KDF choice questions

[Monero-HackerIndustrial]

Hello, I am the developer for monerosigner, a monero fork of seedsigner (A DIY hardware wallet built around pi zero).

The generation of new seeds in my project will use dice rolls as an option for entropy generation of new seeds. In the bitcoin space there is a standard under bip39 for raw entropy to seed. There is no equivalent standard for monero. Since I am still early in the process I wanted to get your input as polyseed is slightly based off the bip39 KDF.

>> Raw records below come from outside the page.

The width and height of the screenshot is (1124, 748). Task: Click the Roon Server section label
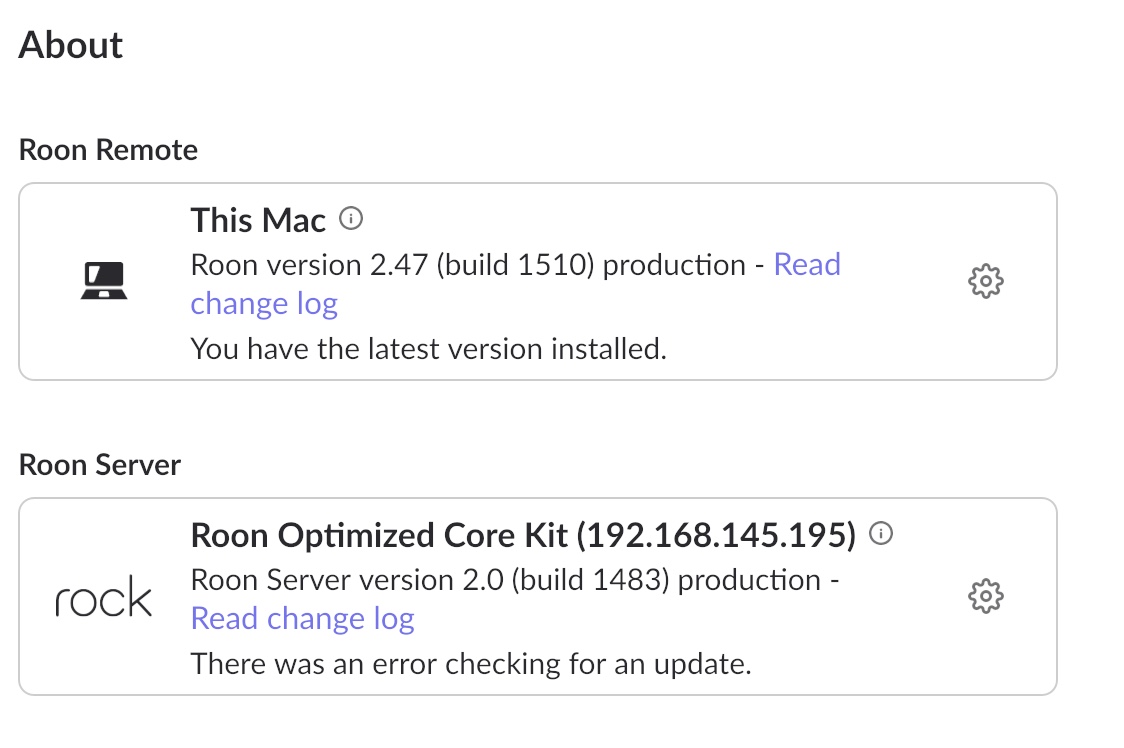pyautogui.click(x=100, y=465)
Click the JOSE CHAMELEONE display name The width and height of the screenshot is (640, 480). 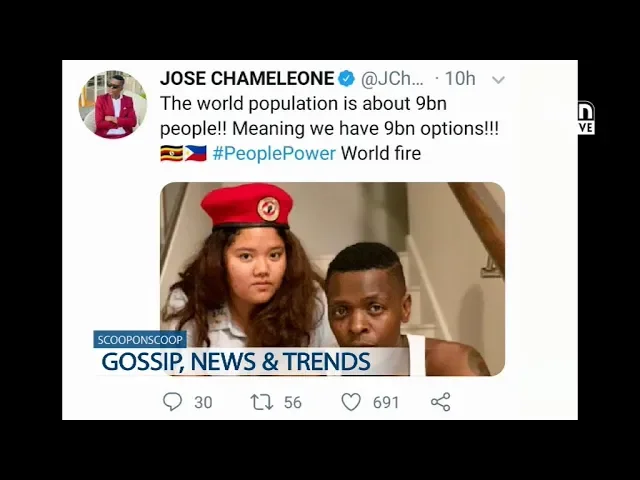(247, 78)
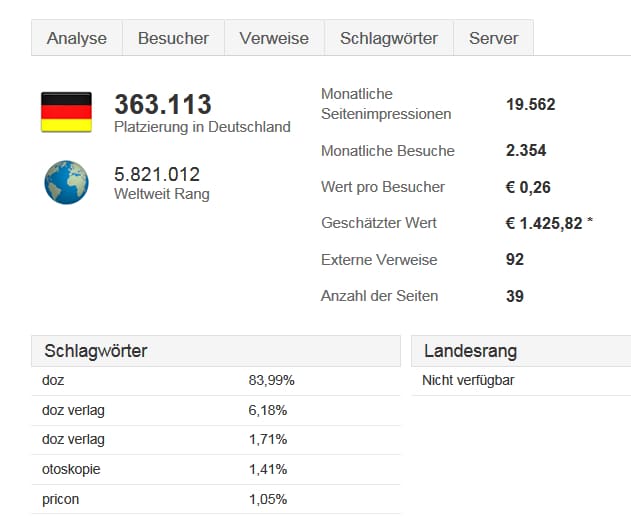Open the Analyse tab
The height and width of the screenshot is (523, 631).
[77, 38]
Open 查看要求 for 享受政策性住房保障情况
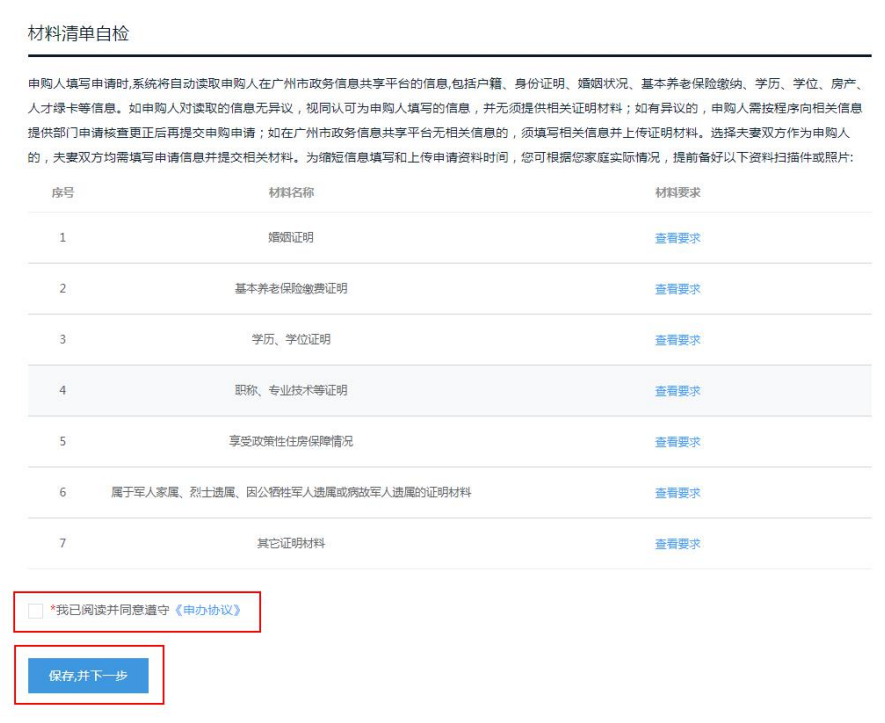 tap(677, 442)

Here is a work in progress repo for dice roll entropy to monero seed: https://github.com/Monero-HackerIndustrial/MoneroDice-WalletGen I avoided the simple "rolls to bytes, then hash" and instead opted for key derivation similar to bip39. Below is the first version to my entropy to monero seed:

#the new way uses the key derivation of
# https://github.com/diybitcoinhardware/embit/blob/2bf81739eb5f01f8ad59d23c492fd9d9564eed48/src/embit/bip39.py#L86
PBKDF2_ROUNDS = 2048
#password used for the salt (a sha256sum )
password = hashlib.sha256(dice_rolls.encode()).digest()
entropy_bytes  = hashlib.pbkdf2_hmac(
        "sha512",
        dice_rolls.encode("utf-8"),
        password,
        PBKDF2_ROUNDS,
        32,
    )

hex = entropy_bytes

hex = hex.hex()
s = Seed(hex)
phrase = s.phrase
public_address = s.public_address()

I am relying on the monero python library which handles encoding the hex seed into a seed phrase. That part is documented and standardized in multiple libraries and clients.

Since there was no BIP39 equivalent standard in monero for raw hex entropy to key derivation I used BIP39 as inspiration.

I took a look at polyseed and noticed some similar ideas.

Polyseed was designed for the 128-bit security level. This corresponds to the security of the ed25519 elliptic curve, which requires about 2126 operations to break a key.

The private key is derived from the 150-bit secret seed using PBKDF2-HMAC-SHA256 with 10000 iterations. The KDF parameters were selected to allow for the key to be derived by hardware wallets. Key generation is domain-separated by the wallet birthday month, seed features and the coin flag.

The size of the secret seed and the domain separation parameters provide a comfortable security margin against multi-target attacks.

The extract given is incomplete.